Wednesday, July 22, 2009

Party!!!

Even after we found our friends, we still failed to return to our normal routine.

We couldn't plan lessons because the press showed up shortly after breakfast. Since the whole province, from the red cross to the police to the indigenous people who live on the mountain and know it like the back of their hand, had come out to search for these three Americans, they all wanted to see them and to know who they had worked to save.

But seeing someone via cathode tube really isn't getting to know them. In order to allow for a face to face, more personal meeting, we decided to have a party at the hostel for all the people who helped us look for our missing friends.

We sat around the breakfast table cooking mad amounts of banana bread and chocolate cake and taco fixings for our incoming guests. All forty-some of them showed up around eight, beginning the biggest culture clash I have ever witnessed.

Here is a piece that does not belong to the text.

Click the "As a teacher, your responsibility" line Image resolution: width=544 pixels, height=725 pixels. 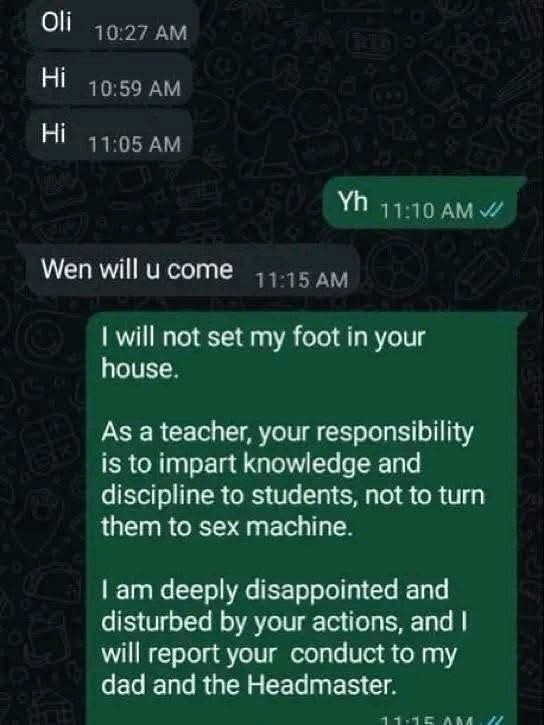coord(287,433)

Someone pulled out their ipod and turned on old 90s R&B songs. Even without hitting the 150 beers we had bought for the occasion, we all started dancing and singing along beneath the wary gaze of the red cross, the police, and some indigenous mountain men. The guests all sat around the perimeter of the room while we took up center stage, both in physical location and in absolute volume.

It never really got less awkward, even after the beers came out.

First off, someone had great idea of serving the food buffet style. Buffet style, as it turns out, is an American thing. We couldn't convince anyone to get out of his chair to self-serve, so we all quickly became waiters and waitresses. Next, most people refused the alcohol. Red cross members can't drink in their uniforms, so we offered sweatshirts to cover them up.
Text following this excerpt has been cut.